= FRAGMENTO CITADO =
====

2026-06-22

PODER JUDICIAL

Condenan a una aseguradora por incumplir cobertura tras la destrucción total de una motocicleta

El fallo del fuero Civil de General Roca determinó que la empresa incumplió el contrato, demoró el trámite del siniestro y vulneró derechos del consumidor. Ordenaron una indemnización y aplicaron daño punitivo.

La Justicia Civil de General Roca condenó a una compañía aseguradora tras considerar acreditado el incumplimiento contractual en un caso vinculado a la destrucción total de una motocicleta financiada mediante un crédito prendario.

El hecho se originó cuando un hombre adquirió una motocicleta cero kilómetro en la ciudad de Neuquén, la cual fue financiada a través de un préstamo otorgado por el Banco Santander. En el mismo proceso se contrató un seguro que, según surge del expediente, no habría ofrecido alternativas de elección de compañía.

El usuario utilizaba el vehículo como principal medio de transporte y abonaba regularmente las cuotas del crédito y del seguro hasta que sufrió un accidente que provocó la destrucción total de la motocicleta.

====

= DATOS PROPORCIONADOS =
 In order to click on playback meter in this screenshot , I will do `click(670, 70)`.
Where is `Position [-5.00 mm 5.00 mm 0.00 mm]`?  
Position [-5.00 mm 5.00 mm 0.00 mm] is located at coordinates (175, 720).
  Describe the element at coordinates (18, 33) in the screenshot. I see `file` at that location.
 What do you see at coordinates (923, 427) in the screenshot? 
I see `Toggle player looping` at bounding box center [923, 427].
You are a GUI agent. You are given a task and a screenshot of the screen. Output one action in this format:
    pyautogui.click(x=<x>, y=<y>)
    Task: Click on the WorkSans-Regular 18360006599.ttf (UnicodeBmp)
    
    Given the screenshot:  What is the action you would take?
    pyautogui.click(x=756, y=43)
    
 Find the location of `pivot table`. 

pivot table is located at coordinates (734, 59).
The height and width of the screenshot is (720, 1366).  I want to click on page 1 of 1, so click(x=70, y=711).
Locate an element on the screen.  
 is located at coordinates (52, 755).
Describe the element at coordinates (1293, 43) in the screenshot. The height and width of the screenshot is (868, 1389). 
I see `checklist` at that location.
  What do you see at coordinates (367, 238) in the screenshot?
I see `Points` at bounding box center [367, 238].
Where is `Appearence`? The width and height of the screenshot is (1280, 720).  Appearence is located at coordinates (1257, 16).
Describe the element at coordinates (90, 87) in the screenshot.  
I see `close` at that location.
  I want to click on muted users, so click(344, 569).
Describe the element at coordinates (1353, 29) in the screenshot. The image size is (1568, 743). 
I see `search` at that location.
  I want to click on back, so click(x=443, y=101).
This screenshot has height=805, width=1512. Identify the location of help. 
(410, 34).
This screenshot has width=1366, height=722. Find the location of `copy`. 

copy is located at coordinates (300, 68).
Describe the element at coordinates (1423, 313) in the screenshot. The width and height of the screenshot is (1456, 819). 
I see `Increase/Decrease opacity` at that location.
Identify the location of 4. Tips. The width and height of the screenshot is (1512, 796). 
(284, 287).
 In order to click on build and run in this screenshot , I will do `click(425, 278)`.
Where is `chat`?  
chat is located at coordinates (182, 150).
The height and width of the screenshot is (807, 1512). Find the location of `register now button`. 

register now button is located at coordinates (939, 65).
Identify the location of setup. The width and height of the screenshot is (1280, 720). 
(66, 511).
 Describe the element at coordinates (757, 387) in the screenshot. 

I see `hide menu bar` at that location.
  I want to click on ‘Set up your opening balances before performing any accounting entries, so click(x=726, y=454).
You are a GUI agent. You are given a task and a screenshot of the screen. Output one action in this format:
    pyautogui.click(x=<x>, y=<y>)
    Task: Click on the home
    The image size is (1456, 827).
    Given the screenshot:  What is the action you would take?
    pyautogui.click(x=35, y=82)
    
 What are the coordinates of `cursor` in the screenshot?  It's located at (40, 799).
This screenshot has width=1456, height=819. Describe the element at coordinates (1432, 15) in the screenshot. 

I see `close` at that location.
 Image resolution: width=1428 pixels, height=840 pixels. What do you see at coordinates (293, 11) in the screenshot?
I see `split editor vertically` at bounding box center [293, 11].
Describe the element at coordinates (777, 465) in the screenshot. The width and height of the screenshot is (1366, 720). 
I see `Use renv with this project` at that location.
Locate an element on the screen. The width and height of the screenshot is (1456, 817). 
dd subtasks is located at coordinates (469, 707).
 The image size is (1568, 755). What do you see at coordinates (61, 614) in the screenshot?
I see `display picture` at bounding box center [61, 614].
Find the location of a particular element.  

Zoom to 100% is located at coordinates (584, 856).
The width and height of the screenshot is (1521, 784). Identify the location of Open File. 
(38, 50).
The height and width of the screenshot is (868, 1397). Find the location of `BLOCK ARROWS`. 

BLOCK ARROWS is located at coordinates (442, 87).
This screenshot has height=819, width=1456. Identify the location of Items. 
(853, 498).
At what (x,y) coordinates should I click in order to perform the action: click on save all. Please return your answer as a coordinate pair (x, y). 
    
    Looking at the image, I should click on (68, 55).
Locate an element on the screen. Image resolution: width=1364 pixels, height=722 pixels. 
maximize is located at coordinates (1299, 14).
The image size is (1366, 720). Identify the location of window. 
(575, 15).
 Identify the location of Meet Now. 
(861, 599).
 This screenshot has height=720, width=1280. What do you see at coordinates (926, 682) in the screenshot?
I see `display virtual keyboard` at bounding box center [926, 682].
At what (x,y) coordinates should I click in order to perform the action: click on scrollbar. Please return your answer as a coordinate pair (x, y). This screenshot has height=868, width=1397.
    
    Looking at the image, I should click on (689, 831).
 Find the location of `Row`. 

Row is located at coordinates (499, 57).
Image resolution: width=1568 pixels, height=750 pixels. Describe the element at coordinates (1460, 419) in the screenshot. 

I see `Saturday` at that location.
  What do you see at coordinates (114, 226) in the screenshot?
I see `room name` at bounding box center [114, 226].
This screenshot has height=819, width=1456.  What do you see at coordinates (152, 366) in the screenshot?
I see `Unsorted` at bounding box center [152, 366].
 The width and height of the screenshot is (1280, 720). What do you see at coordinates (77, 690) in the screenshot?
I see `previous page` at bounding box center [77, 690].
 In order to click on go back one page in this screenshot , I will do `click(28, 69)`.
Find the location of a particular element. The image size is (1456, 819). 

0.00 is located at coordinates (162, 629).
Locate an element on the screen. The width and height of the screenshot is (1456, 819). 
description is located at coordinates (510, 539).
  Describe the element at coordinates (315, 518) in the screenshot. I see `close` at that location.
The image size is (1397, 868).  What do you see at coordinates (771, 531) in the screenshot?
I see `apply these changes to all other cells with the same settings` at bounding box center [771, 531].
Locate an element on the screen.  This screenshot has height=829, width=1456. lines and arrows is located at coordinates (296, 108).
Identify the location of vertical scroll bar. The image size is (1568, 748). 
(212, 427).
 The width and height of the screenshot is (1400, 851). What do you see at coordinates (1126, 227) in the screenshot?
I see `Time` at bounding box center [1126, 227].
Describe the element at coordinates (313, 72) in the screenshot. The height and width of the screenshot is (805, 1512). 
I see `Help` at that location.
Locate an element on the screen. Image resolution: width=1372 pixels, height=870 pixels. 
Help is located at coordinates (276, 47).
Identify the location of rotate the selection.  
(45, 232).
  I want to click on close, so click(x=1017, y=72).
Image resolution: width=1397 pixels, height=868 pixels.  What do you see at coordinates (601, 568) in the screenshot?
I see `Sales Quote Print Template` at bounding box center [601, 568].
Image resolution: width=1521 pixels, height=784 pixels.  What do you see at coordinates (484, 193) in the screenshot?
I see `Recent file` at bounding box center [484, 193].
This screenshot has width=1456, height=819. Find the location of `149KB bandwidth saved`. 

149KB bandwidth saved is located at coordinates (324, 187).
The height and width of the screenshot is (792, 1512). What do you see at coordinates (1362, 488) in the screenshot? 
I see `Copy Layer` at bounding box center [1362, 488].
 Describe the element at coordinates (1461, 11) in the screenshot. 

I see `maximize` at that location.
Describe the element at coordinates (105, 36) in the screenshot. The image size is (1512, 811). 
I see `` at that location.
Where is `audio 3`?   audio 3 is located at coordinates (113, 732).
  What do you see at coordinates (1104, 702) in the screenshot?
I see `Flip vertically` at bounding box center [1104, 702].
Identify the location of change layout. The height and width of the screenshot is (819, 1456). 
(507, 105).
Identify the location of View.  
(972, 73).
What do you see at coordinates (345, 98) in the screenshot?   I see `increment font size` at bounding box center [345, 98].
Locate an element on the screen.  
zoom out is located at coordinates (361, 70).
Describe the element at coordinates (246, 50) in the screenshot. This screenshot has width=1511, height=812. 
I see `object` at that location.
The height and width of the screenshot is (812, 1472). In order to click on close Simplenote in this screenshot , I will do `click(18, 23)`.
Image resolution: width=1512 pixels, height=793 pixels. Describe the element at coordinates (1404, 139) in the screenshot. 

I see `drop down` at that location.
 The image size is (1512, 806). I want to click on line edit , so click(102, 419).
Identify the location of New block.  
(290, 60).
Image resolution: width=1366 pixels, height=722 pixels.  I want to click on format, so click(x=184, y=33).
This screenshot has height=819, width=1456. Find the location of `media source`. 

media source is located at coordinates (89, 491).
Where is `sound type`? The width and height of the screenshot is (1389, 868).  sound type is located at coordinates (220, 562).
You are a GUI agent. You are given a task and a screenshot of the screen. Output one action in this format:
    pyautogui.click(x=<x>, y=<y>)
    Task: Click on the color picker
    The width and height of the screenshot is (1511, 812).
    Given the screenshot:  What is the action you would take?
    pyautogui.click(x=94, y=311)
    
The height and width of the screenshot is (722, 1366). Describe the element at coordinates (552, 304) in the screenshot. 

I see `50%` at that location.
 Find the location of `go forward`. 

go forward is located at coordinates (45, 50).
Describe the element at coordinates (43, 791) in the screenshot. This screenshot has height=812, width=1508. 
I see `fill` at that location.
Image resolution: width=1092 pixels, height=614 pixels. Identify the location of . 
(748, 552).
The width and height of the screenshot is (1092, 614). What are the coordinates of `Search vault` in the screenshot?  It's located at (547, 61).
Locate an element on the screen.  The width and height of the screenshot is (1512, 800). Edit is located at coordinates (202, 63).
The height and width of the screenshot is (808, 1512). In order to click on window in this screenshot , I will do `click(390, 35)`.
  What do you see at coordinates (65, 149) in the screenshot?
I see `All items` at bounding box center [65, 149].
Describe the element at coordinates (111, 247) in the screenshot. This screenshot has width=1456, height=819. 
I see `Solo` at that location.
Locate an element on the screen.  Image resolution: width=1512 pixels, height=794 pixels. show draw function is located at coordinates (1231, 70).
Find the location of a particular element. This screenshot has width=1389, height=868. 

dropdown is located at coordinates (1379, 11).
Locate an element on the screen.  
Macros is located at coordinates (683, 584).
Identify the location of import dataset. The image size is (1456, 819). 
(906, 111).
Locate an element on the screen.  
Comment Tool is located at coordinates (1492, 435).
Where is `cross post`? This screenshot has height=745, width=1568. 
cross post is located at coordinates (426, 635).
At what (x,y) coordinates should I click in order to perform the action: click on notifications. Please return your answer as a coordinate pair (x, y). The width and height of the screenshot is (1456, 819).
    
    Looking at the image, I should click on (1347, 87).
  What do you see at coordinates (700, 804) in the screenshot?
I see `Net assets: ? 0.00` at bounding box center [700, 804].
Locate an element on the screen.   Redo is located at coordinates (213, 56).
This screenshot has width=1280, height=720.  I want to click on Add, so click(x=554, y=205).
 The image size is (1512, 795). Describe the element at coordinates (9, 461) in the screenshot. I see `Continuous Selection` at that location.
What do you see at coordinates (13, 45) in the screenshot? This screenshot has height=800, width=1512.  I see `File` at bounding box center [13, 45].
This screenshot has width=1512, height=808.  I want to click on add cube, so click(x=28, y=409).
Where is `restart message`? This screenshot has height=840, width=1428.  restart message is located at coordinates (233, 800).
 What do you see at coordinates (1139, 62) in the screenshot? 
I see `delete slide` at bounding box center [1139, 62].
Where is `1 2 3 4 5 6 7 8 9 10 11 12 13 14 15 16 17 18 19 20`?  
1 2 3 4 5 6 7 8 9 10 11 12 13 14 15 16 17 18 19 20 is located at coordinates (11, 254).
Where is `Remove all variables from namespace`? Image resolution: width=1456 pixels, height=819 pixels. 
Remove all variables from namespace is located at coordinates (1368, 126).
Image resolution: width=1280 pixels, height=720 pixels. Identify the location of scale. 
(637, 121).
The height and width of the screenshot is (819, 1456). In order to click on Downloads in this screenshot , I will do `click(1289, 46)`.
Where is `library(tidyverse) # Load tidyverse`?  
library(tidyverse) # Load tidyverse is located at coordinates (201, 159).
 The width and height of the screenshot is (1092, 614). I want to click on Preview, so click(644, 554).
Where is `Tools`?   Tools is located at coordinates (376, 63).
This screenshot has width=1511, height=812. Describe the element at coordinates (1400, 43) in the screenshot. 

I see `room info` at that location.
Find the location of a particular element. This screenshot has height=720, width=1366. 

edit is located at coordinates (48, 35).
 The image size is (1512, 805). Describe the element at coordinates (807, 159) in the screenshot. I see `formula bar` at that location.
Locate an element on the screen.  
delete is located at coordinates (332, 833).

====

= TAREA A =
Según la nota sobre la condena a la aseguradora, ¿qué tres conductas de la empresa determinó el fallo del fuero Civil de General Roca?
= TAREA B =
En la nota sobre la condena a la aseguradora, ¿qué banco otorgó el préstamo con el que se financió la motocicleta?
= TAREA C =
Extiende la nota sobre la condena a la aseguradora a partir de su última oración.

= RESPUESTA A =
- Incumplió el contrato.
- Demoró el trámite del siniestro.
- Vulneró derechos del consumidor.

= RESPUESTA B =
El Banco Santander.

= RESPUESTA C =
A partir de ese momento, el damnificado inició una serie de reclamos ante la aseguradora. Si bien la empresa reconoció posteriormente la destrucción total del vehículo, presentó una liquidación que fue considerada insuficiente por el asegurado.

Ante la falta de respuestas satisfactorias, el hombre inició una demanda judicial por incumplimiento contractual, en la que reclamó la cobertura integral del siniestro, indemnización por privación de uso y la aplicación de daño punitivo.

Durante el proceso, el Banco Santander alcanzó un acuerdo con el demandante, por lo que la causa continuó únicamente contra la aseguradora, la firma Orbis, que no respondió la demanda y fue declarada en rebeldía.

El fallo judicial sostuvo que la empresa incumplió sus obligaciones de cobertura, vulneró el deber de información y no garantizó un trato adecuado hacia el consumidor, además de demorar injustificadamente la atención del reclamo.

El juez consideró acreditado que el asegurado denunció el siniestro en tiempo y forma, cumplió con los requisitos exigidos y continuó abonando las cuotas correspondientes, mientras la aseguradora no brindó respuestas claras ni la documentación completa de la póliza.

En su análisis, el magistrado encuadró el caso dentro de una relación de consumo, aplicando los principios protectores del consumidor, y remarcó la obligación de las empresas de actuar con buena fe, transparencia y trato digno.

Uno de los puntos centrales del fallo fue la discusión sobre el monto de la cobertura. El juez observó que la suma asegurada había quedado muy por debajo del valor real de mercado de la motocicleta y consideró que, en el contexto inflacionario, la aplicación estricta del límite resultaba abusiva.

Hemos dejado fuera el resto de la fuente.